Starodub-on-the-Klyazma (Староду́б-на-Кля́зьме) was a prominent urban centre of Russian Opolye from the 12th until the 14th century. Like so many towns in the vicinity, it was named by migrating population for a southern city they came from, in this case, for Starodub in Severia. The town was on the bank of the Klyazma River about twelve kilometres from the modern-day Kovrov. Nowadays, the village of Klyazminsky Gorodok stands on the spot.

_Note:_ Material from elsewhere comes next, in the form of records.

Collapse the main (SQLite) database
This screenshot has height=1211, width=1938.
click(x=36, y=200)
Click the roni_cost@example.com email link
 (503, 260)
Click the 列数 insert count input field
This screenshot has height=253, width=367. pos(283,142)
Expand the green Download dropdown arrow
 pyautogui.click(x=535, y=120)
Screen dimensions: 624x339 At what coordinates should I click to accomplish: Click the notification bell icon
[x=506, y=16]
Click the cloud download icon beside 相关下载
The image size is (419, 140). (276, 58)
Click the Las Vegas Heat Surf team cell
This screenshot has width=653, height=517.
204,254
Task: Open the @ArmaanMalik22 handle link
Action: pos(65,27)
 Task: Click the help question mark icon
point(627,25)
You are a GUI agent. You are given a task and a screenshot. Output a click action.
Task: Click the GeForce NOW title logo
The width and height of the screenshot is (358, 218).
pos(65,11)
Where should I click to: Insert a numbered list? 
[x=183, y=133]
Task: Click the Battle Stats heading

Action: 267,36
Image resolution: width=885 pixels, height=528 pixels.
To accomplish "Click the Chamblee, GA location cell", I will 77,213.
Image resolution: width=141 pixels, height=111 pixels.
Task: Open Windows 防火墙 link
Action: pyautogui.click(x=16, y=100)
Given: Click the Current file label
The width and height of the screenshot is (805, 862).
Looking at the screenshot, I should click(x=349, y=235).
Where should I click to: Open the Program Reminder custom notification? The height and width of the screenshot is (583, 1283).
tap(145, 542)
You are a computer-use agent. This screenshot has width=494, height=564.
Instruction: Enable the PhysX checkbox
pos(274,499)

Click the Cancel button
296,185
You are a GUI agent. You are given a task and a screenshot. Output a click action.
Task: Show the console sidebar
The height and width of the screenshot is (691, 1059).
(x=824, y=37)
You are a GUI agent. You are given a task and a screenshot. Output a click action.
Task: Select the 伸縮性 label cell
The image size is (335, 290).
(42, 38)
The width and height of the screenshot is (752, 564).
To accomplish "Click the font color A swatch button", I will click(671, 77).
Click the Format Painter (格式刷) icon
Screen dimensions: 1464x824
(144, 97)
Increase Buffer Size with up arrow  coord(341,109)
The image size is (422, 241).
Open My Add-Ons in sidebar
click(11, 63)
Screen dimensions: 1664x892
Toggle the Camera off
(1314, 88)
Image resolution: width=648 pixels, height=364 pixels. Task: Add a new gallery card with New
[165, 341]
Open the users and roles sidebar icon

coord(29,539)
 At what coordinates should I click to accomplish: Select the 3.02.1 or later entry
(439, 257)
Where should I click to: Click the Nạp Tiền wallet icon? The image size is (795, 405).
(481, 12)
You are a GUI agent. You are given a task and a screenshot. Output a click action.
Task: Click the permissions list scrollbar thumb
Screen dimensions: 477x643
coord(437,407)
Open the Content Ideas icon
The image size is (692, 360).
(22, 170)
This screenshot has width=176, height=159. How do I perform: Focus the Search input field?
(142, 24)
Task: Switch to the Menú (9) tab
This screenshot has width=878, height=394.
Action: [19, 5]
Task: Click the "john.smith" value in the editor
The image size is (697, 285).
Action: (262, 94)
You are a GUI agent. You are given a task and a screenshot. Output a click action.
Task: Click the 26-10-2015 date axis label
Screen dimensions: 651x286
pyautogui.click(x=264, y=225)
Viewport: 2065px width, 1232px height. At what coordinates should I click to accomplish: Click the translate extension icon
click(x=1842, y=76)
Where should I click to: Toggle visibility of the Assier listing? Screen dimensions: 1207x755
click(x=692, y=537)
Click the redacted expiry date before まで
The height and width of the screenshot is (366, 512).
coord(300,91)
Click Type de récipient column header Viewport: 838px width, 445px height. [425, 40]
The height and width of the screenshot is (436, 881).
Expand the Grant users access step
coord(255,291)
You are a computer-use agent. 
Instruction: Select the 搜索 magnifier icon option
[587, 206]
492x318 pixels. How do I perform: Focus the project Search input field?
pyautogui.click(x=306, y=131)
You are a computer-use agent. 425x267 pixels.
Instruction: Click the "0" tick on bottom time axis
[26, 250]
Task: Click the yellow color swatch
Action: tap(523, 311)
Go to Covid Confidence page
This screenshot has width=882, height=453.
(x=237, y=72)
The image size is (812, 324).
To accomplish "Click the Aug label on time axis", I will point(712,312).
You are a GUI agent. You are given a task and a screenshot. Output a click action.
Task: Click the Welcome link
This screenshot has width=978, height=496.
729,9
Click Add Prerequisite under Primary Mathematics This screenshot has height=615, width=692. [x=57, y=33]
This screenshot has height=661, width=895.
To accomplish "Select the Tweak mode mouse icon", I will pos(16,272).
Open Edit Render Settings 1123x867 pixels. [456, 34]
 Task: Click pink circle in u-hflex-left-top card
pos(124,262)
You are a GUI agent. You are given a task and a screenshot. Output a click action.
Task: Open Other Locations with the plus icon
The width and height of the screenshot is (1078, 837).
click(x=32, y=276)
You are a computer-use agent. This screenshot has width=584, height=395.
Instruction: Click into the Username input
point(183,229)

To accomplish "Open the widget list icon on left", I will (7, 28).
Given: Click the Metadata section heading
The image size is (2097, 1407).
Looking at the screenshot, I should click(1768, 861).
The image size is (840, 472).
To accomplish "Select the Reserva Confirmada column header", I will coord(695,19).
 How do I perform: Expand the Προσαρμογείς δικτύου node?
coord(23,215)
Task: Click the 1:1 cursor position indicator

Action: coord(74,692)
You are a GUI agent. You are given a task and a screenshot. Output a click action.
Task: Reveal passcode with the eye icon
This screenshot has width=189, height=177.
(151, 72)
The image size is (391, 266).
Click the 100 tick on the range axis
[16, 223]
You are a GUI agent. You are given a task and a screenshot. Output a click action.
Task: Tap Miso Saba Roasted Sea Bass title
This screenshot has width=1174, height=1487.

During the Mongol invasion of Russia, the youngest of Vsevolod III's sons, Ivan, made Starodub his seat (1238). His descendants ruled the tiniest of Russian principalities for more than a century, desperately trying to fend off attacks by two powerful neighbours—Muscovy and Nizhny Novgorod. Their ephemeral power came to an end in the 1370s, when the town was eventually annexed by Dmitry Donskoy. Thereupon numerous scions of Starodub dynasty moved to Moscow, where they formed the families of Princes Gagarin, Khilkoff, Romodanovsky, Pozharsky, and many others.

During the Time of Troubles, the town was completely burnt to the ground by the Polish warlord Alexander Jozef Lisowski, who ravaged the area in March 1609. Some historians believe that Prince Dmitry Pozharsky, who helped Russia to survive those turbulent times, lies buried in Starodub, the demesne of his forefathers.